• Exercise requirements
Check the records below line by line for the string "each". Give the number of lines that contain it and nothing else.
────────────────────────────────────────
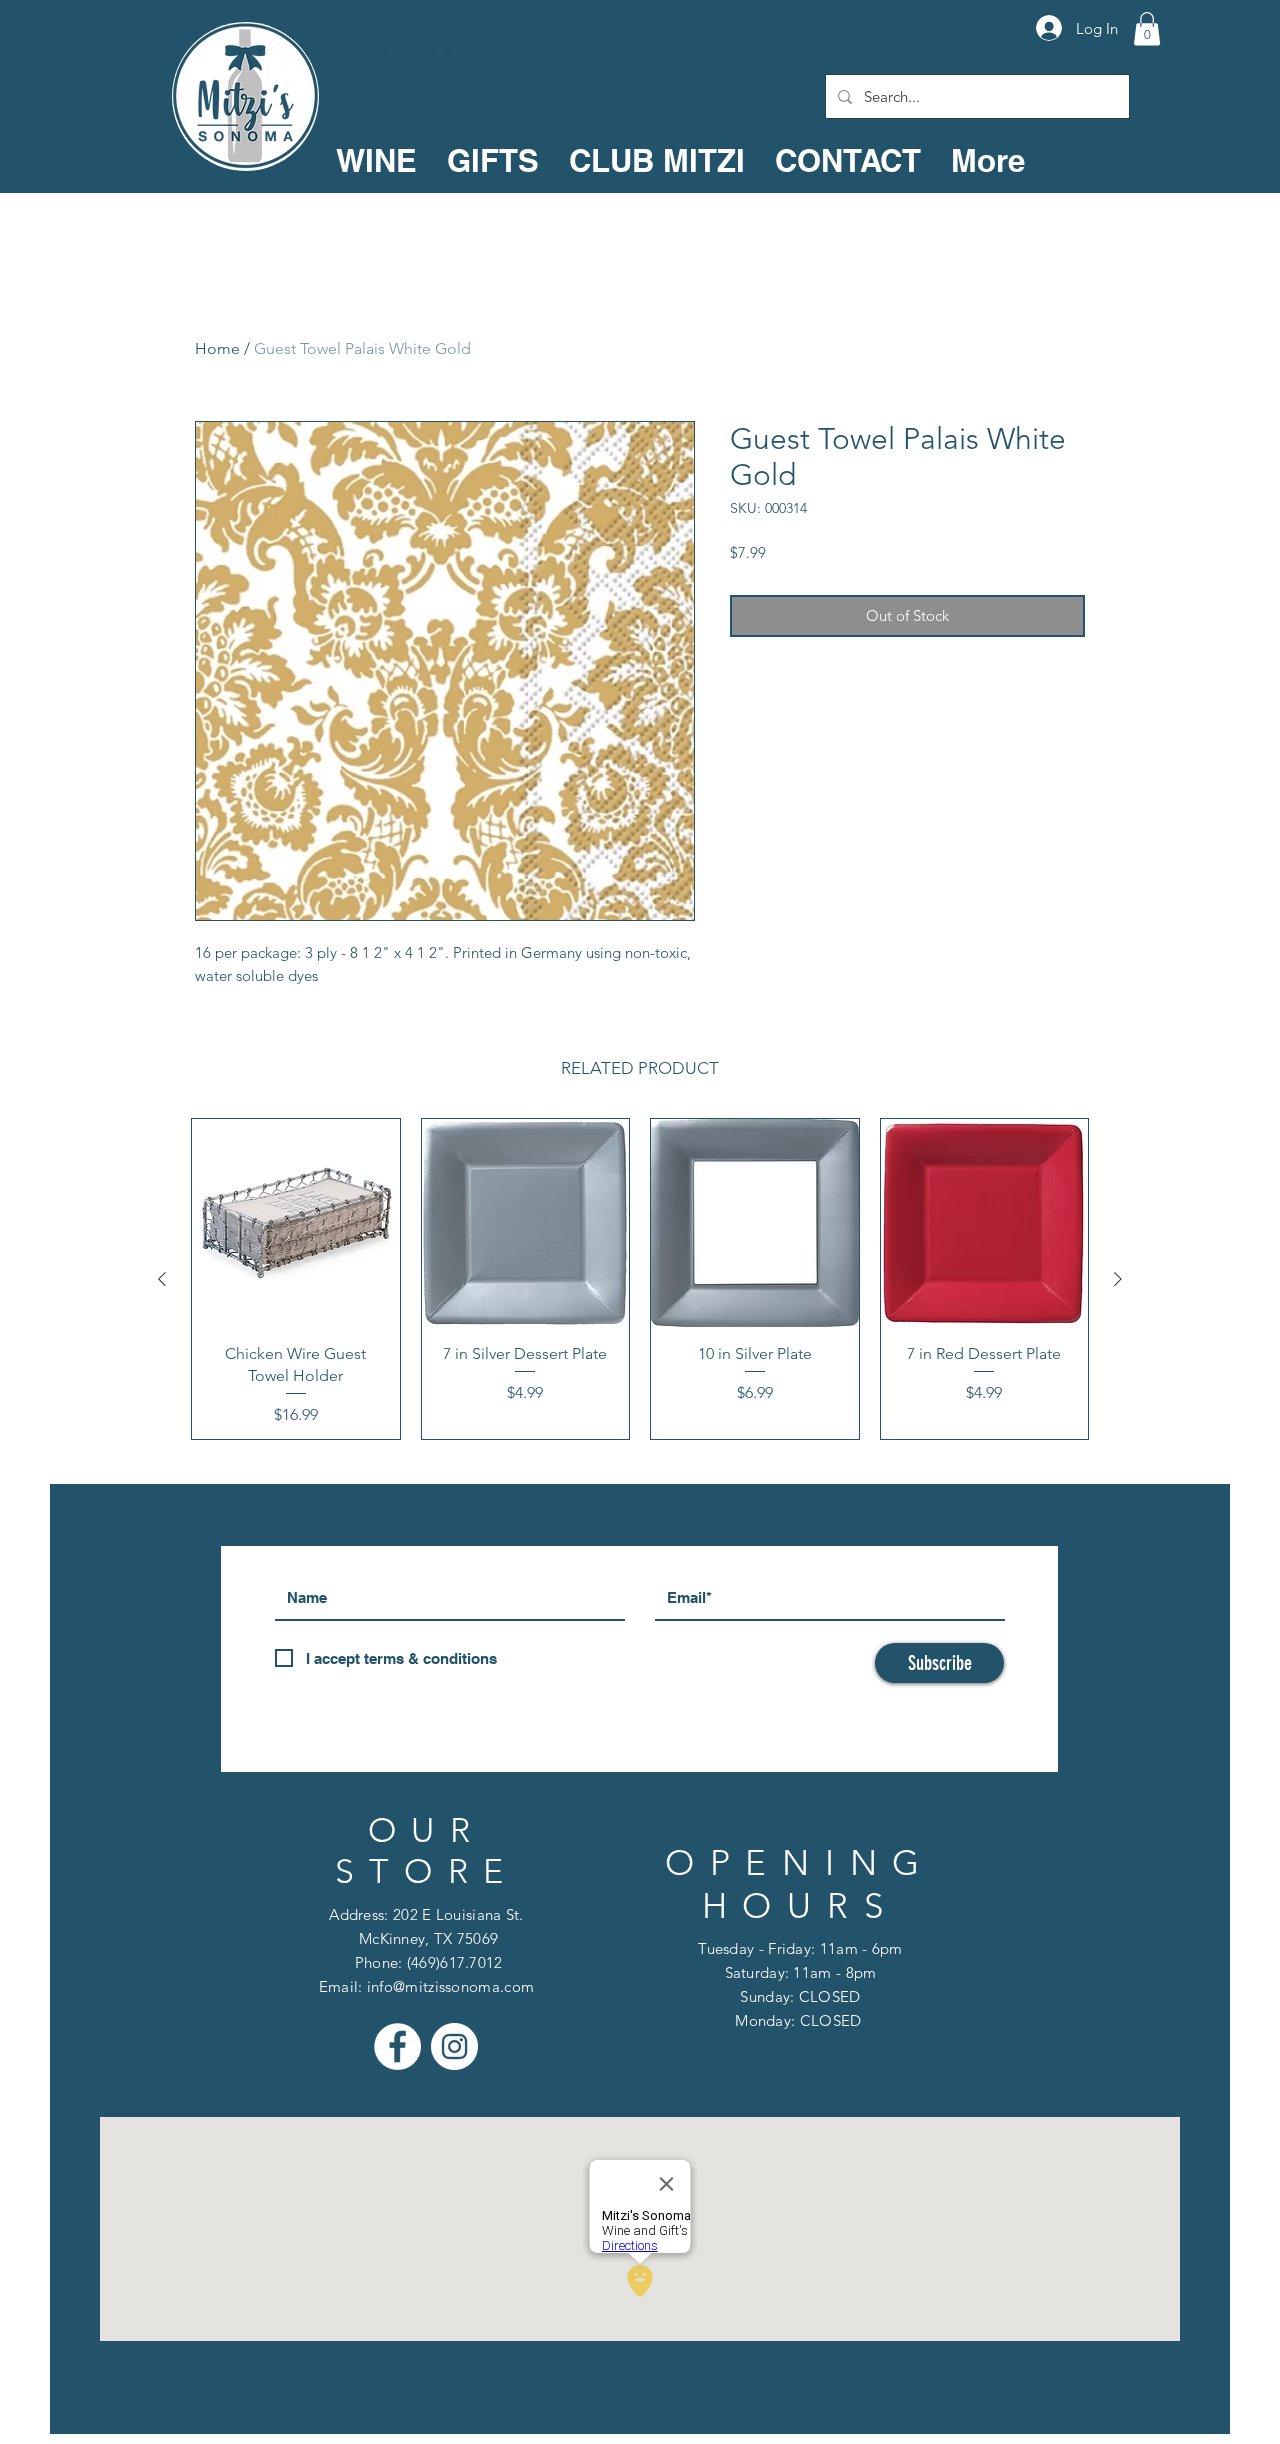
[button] (1147, 28)
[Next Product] (1118, 1279)
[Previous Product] (162, 1279)
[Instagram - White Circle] (454, 2046)
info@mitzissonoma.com (450, 1986)
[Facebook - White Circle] (397, 2046)
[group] (640, 1279)
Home (217, 348)
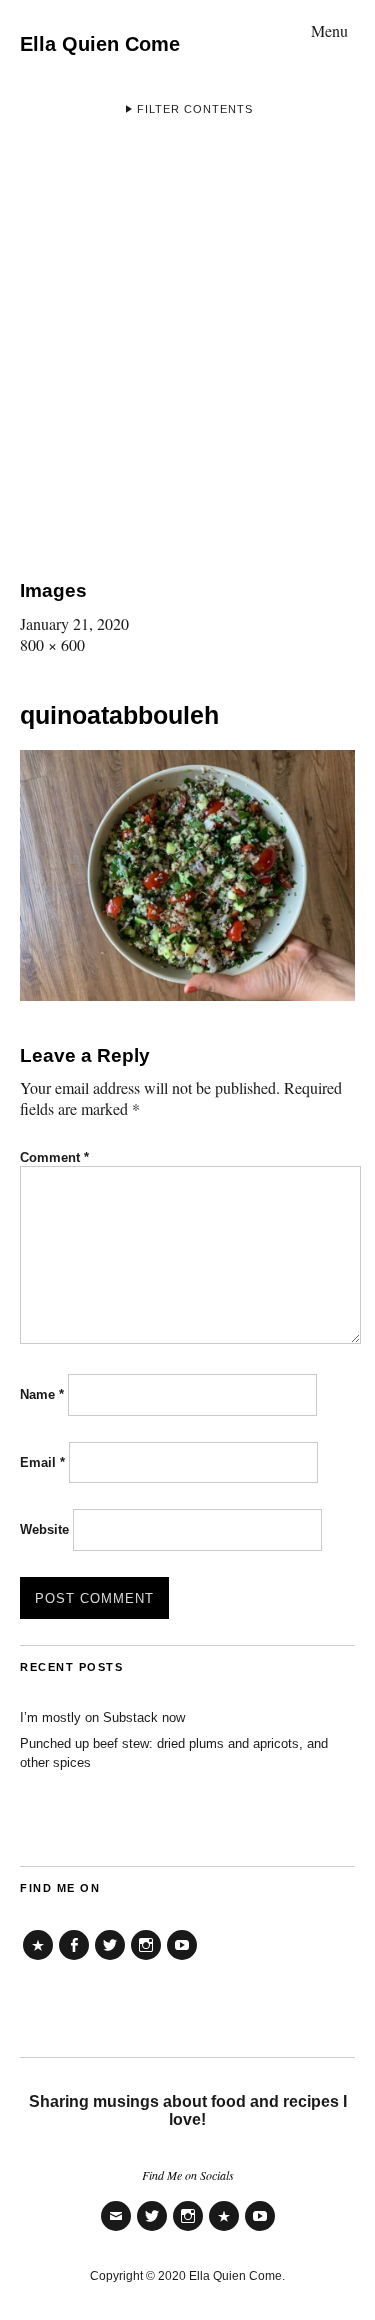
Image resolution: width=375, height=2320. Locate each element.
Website (44, 1529)
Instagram (146, 1959)
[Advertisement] (187, 342)
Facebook (74, 1959)
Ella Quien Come (100, 44)
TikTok (38, 1959)
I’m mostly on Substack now (102, 1717)
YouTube (182, 1959)
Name (42, 1394)
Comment (54, 1157)
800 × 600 (52, 644)
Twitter (110, 1959)
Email (42, 1462)
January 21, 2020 (74, 623)
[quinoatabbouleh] (187, 994)
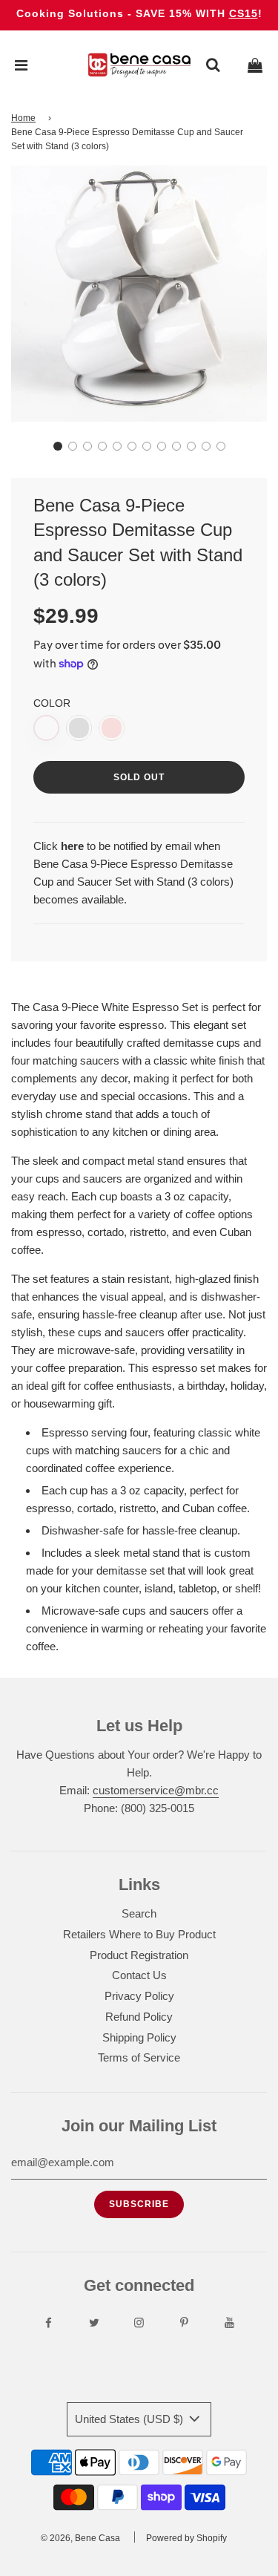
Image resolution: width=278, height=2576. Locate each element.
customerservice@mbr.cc (156, 1790)
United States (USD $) (130, 2419)
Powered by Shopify (186, 2538)
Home (23, 118)
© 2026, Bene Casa (80, 2538)
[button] (57, 446)
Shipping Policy (139, 2037)
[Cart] (255, 65)
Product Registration (139, 1955)
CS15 (243, 13)
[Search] (212, 65)
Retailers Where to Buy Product (139, 1934)
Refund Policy (139, 2016)
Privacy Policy (139, 1996)
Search (139, 1913)
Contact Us (139, 1975)
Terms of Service (139, 2057)
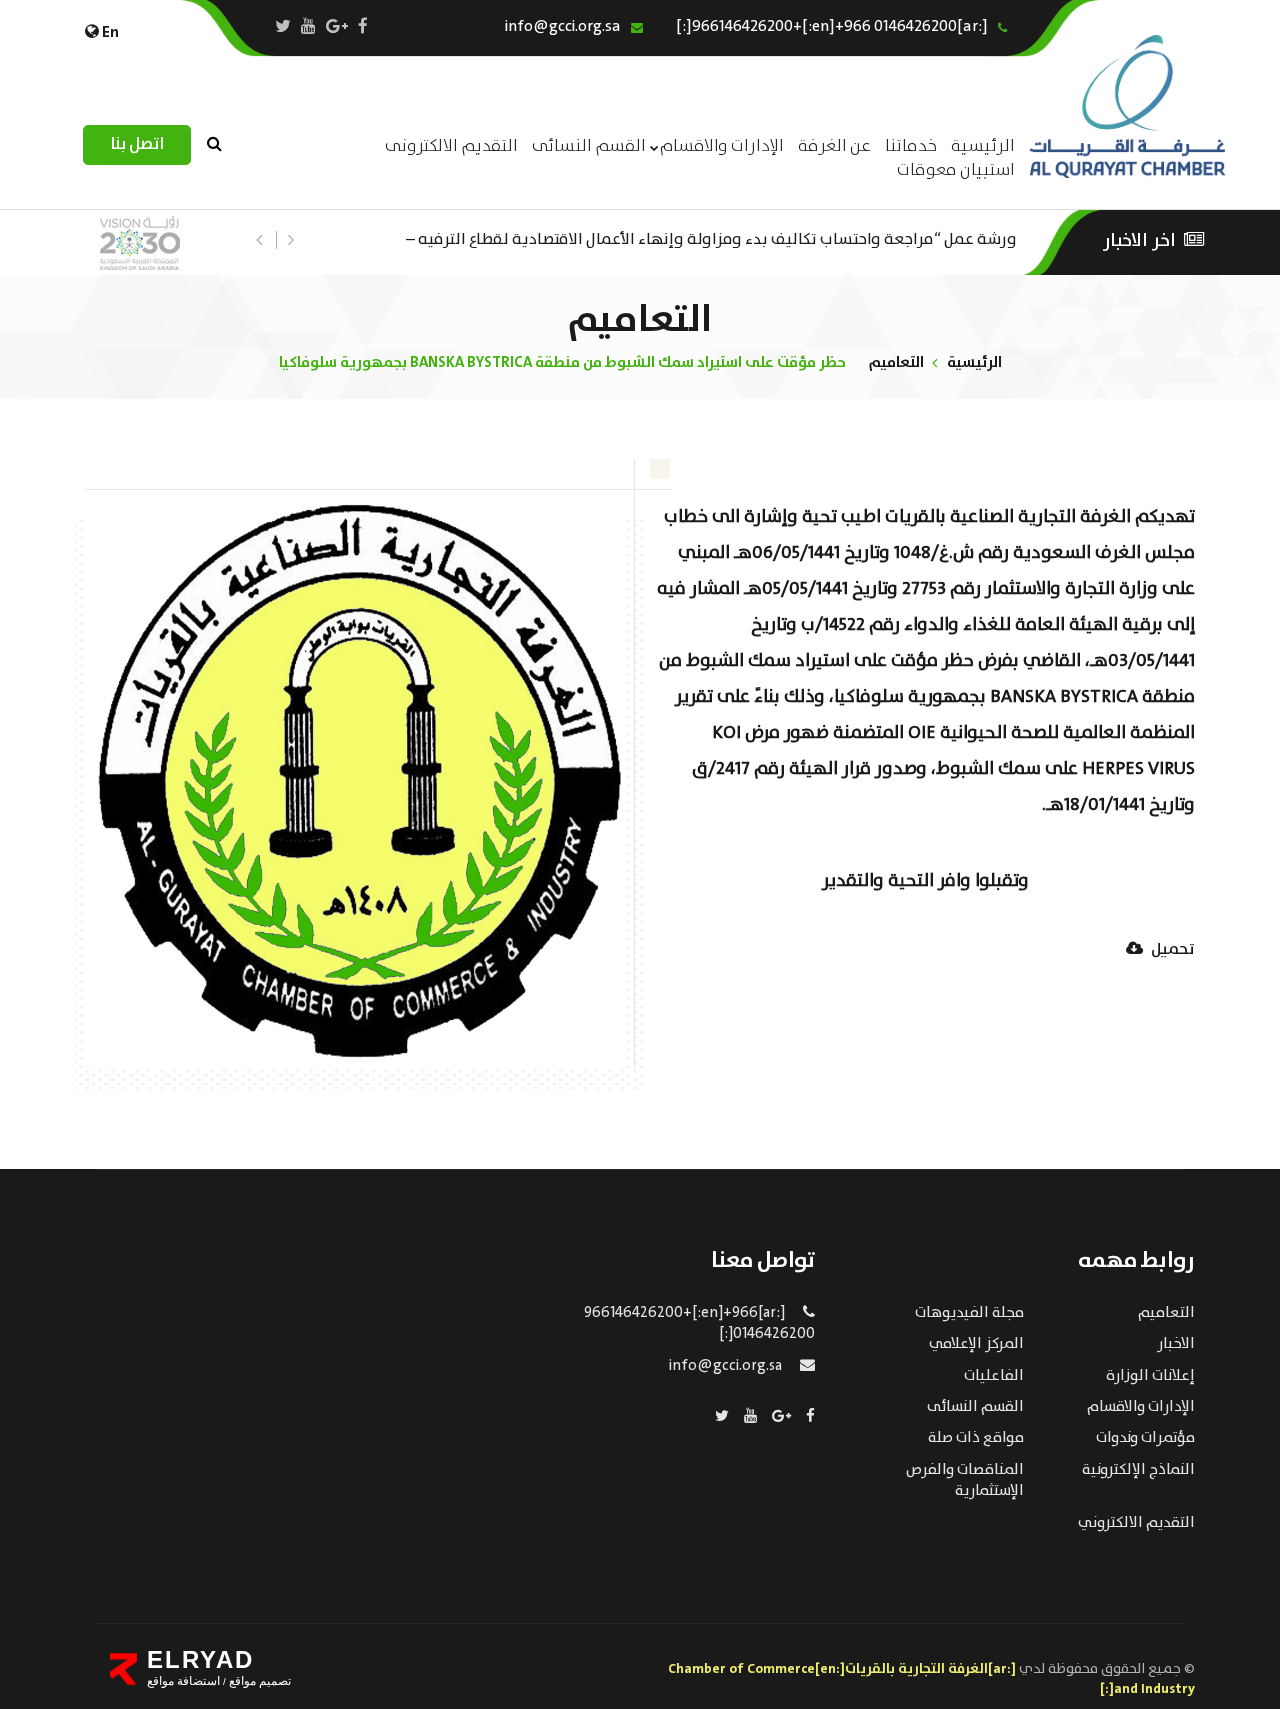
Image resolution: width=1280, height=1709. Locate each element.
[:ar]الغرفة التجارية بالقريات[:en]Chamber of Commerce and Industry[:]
────────────────────────────────────────
• Output for this exercise
3